• What the task asks:
Begin at the line containing "Switch to the Results tab" in the data below and go on through the line containing "Task: Toggle the 旅游酒店 interest tag", repeating each line exactly; include both ends and no other line.

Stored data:
_ _ _ _ _ _ _

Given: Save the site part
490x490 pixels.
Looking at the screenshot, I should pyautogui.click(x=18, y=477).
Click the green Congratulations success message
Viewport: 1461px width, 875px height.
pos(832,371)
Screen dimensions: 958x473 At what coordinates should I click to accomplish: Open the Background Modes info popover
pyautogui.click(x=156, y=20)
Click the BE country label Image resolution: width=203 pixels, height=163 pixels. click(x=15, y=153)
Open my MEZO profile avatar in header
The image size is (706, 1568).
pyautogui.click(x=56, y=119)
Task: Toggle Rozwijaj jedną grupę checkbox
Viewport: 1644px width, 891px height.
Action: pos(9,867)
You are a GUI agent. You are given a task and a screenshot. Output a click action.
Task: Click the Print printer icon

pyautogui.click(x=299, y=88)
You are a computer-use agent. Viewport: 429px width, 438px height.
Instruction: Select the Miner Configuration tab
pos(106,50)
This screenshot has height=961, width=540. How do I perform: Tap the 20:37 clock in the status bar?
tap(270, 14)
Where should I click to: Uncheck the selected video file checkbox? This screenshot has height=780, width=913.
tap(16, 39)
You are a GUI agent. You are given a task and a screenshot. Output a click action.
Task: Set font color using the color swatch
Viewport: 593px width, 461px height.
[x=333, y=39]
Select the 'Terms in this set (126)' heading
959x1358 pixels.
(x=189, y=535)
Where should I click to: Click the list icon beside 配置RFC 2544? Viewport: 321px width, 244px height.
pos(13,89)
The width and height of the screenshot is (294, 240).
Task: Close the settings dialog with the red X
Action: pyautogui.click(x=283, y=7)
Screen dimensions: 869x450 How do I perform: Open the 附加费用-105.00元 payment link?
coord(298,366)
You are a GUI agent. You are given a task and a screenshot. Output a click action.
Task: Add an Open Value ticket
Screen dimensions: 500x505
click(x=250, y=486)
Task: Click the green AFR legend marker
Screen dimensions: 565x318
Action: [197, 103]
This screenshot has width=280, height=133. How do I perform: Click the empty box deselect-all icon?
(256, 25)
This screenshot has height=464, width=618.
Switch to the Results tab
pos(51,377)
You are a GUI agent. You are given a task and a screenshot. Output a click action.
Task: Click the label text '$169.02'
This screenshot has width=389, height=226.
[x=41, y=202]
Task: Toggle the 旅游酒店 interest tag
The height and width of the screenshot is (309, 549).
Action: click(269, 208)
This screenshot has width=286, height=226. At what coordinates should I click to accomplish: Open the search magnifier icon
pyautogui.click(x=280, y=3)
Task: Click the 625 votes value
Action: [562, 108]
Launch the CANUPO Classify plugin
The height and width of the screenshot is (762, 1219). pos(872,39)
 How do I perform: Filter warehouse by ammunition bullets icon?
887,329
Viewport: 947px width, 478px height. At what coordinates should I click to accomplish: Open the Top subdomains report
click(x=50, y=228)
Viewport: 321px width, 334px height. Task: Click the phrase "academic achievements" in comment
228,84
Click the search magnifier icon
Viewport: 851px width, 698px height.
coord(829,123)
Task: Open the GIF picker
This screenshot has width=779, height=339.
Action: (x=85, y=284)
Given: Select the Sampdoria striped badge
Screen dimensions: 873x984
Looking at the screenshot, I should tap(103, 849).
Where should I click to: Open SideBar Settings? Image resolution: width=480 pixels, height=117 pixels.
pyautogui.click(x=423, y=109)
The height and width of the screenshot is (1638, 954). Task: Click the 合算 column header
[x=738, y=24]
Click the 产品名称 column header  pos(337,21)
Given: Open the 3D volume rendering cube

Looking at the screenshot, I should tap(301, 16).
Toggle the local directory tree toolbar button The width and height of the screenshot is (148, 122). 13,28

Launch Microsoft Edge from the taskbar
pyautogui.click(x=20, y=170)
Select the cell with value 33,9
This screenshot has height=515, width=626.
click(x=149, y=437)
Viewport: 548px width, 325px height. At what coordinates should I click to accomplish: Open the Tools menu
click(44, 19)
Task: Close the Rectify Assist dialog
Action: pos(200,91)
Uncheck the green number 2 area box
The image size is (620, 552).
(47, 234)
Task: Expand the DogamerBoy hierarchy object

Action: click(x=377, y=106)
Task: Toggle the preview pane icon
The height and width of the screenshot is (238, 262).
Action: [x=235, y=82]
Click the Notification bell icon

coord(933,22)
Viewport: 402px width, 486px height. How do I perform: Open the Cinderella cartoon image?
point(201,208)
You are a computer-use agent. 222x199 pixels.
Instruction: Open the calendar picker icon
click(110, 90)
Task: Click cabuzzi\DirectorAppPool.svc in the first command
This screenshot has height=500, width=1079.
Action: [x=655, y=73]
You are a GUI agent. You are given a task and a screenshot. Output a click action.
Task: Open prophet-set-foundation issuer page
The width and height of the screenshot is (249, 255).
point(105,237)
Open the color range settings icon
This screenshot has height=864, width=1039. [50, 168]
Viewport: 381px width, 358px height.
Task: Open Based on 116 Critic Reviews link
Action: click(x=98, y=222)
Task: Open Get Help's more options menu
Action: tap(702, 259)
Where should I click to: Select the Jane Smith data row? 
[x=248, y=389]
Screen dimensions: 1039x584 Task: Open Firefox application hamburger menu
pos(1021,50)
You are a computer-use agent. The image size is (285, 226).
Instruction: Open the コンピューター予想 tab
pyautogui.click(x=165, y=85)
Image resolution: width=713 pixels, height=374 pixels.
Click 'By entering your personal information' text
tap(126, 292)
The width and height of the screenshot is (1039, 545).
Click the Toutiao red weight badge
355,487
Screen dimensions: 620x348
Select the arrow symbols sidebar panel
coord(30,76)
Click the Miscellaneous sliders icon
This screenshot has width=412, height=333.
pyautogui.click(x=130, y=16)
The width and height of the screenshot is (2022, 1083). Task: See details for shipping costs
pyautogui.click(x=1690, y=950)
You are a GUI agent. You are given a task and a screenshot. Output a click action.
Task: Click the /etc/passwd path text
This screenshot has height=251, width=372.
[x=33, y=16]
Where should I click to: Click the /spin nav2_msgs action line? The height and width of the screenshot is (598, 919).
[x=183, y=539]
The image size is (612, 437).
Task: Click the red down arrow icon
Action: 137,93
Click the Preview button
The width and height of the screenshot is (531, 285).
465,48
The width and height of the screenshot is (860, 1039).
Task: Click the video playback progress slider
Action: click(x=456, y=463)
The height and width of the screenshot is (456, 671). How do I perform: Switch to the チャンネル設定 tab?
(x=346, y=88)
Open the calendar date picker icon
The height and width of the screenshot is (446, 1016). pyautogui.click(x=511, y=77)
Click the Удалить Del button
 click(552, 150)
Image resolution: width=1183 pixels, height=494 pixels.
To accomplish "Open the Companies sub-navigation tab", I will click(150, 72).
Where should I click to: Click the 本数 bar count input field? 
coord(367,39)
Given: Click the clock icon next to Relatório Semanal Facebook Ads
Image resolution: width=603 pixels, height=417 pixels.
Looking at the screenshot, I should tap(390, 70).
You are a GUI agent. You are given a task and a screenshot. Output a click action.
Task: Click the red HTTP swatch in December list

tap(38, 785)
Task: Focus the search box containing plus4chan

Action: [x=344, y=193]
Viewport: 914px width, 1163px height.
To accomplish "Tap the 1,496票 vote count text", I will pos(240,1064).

_ _ _ _ _ _ _

• Output of the exercise:
Switch to the Results tab
pos(51,377)
You are a GUI agent. You are given a task and a screenshot. Output a click action.
Task: Click the label text '$169.02'
This screenshot has width=389, height=226.
[x=41, y=202]
Task: Toggle the 旅游酒店 interest tag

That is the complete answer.